*TASK GOAL*
Give the records once more, exactly as they stand.

Dataset entries
—————
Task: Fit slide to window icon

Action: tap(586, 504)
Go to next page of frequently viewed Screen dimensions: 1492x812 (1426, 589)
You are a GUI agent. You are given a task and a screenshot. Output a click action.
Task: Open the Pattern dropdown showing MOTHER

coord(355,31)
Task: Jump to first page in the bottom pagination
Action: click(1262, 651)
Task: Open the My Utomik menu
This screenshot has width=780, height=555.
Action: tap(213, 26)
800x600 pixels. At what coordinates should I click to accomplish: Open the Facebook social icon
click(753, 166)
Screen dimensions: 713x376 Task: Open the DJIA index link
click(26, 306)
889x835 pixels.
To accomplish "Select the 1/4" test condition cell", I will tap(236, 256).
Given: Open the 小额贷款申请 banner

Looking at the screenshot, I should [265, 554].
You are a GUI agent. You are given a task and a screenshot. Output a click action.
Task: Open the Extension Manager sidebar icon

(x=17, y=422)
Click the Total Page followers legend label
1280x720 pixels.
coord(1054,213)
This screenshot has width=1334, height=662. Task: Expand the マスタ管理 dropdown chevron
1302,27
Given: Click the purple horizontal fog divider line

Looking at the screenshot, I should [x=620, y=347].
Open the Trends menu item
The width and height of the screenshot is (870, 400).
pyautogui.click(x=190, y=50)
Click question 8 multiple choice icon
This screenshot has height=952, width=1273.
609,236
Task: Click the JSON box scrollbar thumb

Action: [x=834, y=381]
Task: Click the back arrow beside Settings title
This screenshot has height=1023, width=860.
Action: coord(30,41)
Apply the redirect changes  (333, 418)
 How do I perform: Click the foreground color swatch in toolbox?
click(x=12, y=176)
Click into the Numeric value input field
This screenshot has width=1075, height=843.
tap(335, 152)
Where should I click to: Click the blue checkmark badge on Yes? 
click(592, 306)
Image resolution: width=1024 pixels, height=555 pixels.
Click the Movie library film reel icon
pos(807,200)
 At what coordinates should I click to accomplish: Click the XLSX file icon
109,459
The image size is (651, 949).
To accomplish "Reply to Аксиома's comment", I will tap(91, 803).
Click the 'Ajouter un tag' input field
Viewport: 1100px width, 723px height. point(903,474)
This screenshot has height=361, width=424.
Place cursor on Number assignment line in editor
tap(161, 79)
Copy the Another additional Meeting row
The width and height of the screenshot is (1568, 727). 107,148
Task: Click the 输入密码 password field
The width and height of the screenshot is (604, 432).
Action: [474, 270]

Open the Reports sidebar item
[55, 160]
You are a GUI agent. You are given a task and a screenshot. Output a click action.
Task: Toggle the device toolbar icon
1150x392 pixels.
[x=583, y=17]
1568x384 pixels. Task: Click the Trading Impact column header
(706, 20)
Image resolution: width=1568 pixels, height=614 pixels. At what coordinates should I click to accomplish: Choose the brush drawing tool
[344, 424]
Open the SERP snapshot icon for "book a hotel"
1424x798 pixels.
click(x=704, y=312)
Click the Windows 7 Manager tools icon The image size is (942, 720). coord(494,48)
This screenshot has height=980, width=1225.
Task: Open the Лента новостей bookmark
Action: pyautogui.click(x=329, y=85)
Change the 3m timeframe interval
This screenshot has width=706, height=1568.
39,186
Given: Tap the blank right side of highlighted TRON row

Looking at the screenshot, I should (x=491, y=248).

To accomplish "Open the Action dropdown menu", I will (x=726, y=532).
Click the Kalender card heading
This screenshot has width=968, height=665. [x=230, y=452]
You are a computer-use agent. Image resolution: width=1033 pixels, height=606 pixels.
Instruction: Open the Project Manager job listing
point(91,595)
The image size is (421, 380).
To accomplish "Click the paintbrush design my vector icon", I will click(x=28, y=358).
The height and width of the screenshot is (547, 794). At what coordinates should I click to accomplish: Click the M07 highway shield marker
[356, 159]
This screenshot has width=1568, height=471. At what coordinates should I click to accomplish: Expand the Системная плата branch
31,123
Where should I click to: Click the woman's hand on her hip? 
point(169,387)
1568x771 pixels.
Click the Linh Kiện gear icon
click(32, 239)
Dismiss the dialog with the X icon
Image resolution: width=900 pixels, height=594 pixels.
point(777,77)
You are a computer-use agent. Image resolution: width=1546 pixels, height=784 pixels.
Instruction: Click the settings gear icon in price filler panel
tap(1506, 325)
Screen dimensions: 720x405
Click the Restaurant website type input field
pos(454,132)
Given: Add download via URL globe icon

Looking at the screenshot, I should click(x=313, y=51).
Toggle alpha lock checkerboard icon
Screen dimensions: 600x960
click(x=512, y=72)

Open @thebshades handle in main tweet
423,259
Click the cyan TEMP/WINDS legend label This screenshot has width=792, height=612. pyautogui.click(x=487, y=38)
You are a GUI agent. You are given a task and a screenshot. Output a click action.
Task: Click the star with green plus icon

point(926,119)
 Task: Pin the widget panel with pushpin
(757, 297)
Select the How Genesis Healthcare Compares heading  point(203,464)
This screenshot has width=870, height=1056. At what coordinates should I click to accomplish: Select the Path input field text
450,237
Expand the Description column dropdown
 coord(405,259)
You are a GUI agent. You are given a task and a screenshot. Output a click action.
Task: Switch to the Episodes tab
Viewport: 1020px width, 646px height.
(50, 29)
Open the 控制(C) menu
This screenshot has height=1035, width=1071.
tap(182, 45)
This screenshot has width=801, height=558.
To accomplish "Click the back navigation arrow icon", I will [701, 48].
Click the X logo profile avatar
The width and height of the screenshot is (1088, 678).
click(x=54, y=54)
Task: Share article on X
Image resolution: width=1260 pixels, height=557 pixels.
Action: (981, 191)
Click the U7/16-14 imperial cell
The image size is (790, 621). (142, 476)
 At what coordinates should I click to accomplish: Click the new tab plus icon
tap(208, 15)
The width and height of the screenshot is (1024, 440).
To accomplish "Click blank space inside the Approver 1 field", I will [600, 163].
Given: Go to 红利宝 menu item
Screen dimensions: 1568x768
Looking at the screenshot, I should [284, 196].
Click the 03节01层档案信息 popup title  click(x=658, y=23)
—————
*TASK OUTPUT*
Task: Fit slide to window icon

Action: tap(586, 504)
Go to next page of frequently viewed Screen dimensions: 1492x812 (1426, 589)
You are a GUI agent. You are given a task and a screenshot. Output a click action.
Task: Open the Pattern dropdown showing MOTHER

coord(355,31)
Task: Jump to first page in the bottom pagination
Action: click(1262, 651)
Task: Open the My Utomik menu
This screenshot has width=780, height=555.
Action: tap(213, 26)
800x600 pixels. At what coordinates should I click to accomplish: Open the Facebook social icon
click(753, 166)
Screen dimensions: 713x376 Task: Open the DJIA index link
click(26, 306)
889x835 pixels.
To accomplish "Select the 1/4" test condition cell", I will tap(236, 256).
Given: Open the 小额贷款申请 banner

Looking at the screenshot, I should [265, 554].
You are a GUI agent. You are given a task and a screenshot. Output a click action.
Task: Open the Extension Manager sidebar icon

(x=17, y=422)
Click the Total Page followers legend label
1280x720 pixels.
coord(1054,213)
This screenshot has width=1334, height=662. Task: Expand the マスタ管理 dropdown chevron
1302,27
Given: Click the purple horizontal fog divider line

Looking at the screenshot, I should [x=620, y=347].
Open the Trends menu item
The width and height of the screenshot is (870, 400).
pyautogui.click(x=190, y=50)
Click question 8 multiple choice icon
This screenshot has height=952, width=1273.
609,236
Task: Click the JSON box scrollbar thumb

Action: [x=834, y=381]
Task: Click the back arrow beside Settings title
This screenshot has height=1023, width=860.
Action: coord(30,41)
Apply the redirect changes  (333, 418)
 How do I perform: Click the foreground color swatch in toolbox?
click(x=12, y=176)
Click into the Numeric value input field
This screenshot has width=1075, height=843.
tap(335, 152)
Where should I click to: Click the blue checkmark badge on Yes? 
click(592, 306)
Image resolution: width=1024 pixels, height=555 pixels.
Click the Movie library film reel icon
pos(807,200)
 At what coordinates should I click to accomplish: Click the XLSX file icon
109,459
The image size is (651, 949).
To accomplish "Reply to Аксиома's comment", I will tap(91, 803).
Click the 'Ajouter un tag' input field
Viewport: 1100px width, 723px height. point(903,474)
This screenshot has height=361, width=424.
Place cursor on Number assignment line in editor
tap(161, 79)
Copy the Another additional Meeting row
The width and height of the screenshot is (1568, 727). 107,148
Task: Click the 输入密码 password field
The width and height of the screenshot is (604, 432).
Action: [474, 270]

Open the Reports sidebar item
[55, 160]
You are a GUI agent. You are given a task and a screenshot. Output a click action.
Task: Toggle the device toolbar icon
1150x392 pixels.
[x=583, y=17]
1568x384 pixels. Task: Click the Trading Impact column header
(706, 20)
Image resolution: width=1568 pixels, height=614 pixels. At what coordinates should I click to accomplish: Choose the brush drawing tool
[344, 424]
Open the SERP snapshot icon for "book a hotel"
1424x798 pixels.
click(x=704, y=312)
Click the Windows 7 Manager tools icon The image size is (942, 720). coord(494,48)
This screenshot has height=980, width=1225.
Task: Open the Лента новостей bookmark
Action: pyautogui.click(x=329, y=85)
Change the 3m timeframe interval
This screenshot has width=706, height=1568.
39,186
Given: Tap the blank right side of highlighted TRON row

Looking at the screenshot, I should (x=491, y=248).

To accomplish "Open the Action dropdown menu", I will (x=726, y=532).
Click the Kalender card heading
This screenshot has width=968, height=665. [x=230, y=452]
You are a computer-use agent. Image resolution: width=1033 pixels, height=606 pixels.
Instruction: Open the Project Manager job listing
point(91,595)
The image size is (421, 380).
To accomplish "Click the paintbrush design my vector icon", I will click(x=28, y=358).
The height and width of the screenshot is (547, 794). At what coordinates should I click to accomplish: Click the M07 highway shield marker
[356, 159]
This screenshot has width=1568, height=471. At what coordinates should I click to accomplish: Expand the Системная плата branch
31,123
Where should I click to: Click the woman's hand on her hip? 
point(169,387)
1568x771 pixels.
Click the Linh Kiện gear icon
click(32, 239)
Dismiss the dialog with the X icon
Image resolution: width=900 pixels, height=594 pixels.
point(777,77)
You are a computer-use agent. Image resolution: width=1546 pixels, height=784 pixels.
Instruction: Click the settings gear icon in price filler panel
tap(1506, 325)
Screen dimensions: 720x405
Click the Restaurant website type input field
pos(454,132)
Given: Add download via URL globe icon

Looking at the screenshot, I should click(x=313, y=51).
Toggle alpha lock checkerboard icon
Screen dimensions: 600x960
click(x=512, y=72)

Open @thebshades handle in main tweet
423,259
Click the cyan TEMP/WINDS legend label This screenshot has width=792, height=612. pyautogui.click(x=487, y=38)
You are a GUI agent. You are given a task and a screenshot. Output a click action.
Task: Click the star with green plus icon

point(926,119)
 Task: Pin the widget panel with pushpin
(757, 297)
Select the How Genesis Healthcare Compares heading  point(203,464)
This screenshot has width=870, height=1056. At what coordinates should I click to accomplish: Select the Path input field text
450,237
Expand the Description column dropdown
 coord(405,259)
You are a GUI agent. You are given a task and a screenshot. Output a click action.
Task: Switch to the Episodes tab
Viewport: 1020px width, 646px height.
(50, 29)
Open the 控制(C) menu
This screenshot has height=1035, width=1071.
tap(182, 45)
This screenshot has width=801, height=558.
To accomplish "Click the back navigation arrow icon", I will [701, 48].
Click the X logo profile avatar
The width and height of the screenshot is (1088, 678).
click(x=54, y=54)
Task: Share article on X
Image resolution: width=1260 pixels, height=557 pixels.
Action: (981, 191)
Click the U7/16-14 imperial cell
The image size is (790, 621). (142, 476)
 At what coordinates should I click to accomplish: Click the new tab plus icon
tap(208, 15)
The width and height of the screenshot is (1024, 440).
To accomplish "Click blank space inside the Approver 1 field", I will [600, 163].
Given: Go to 红利宝 menu item
Screen dimensions: 1568x768
Looking at the screenshot, I should [284, 196].
Click the 03节01层档案信息 popup title  click(x=658, y=23)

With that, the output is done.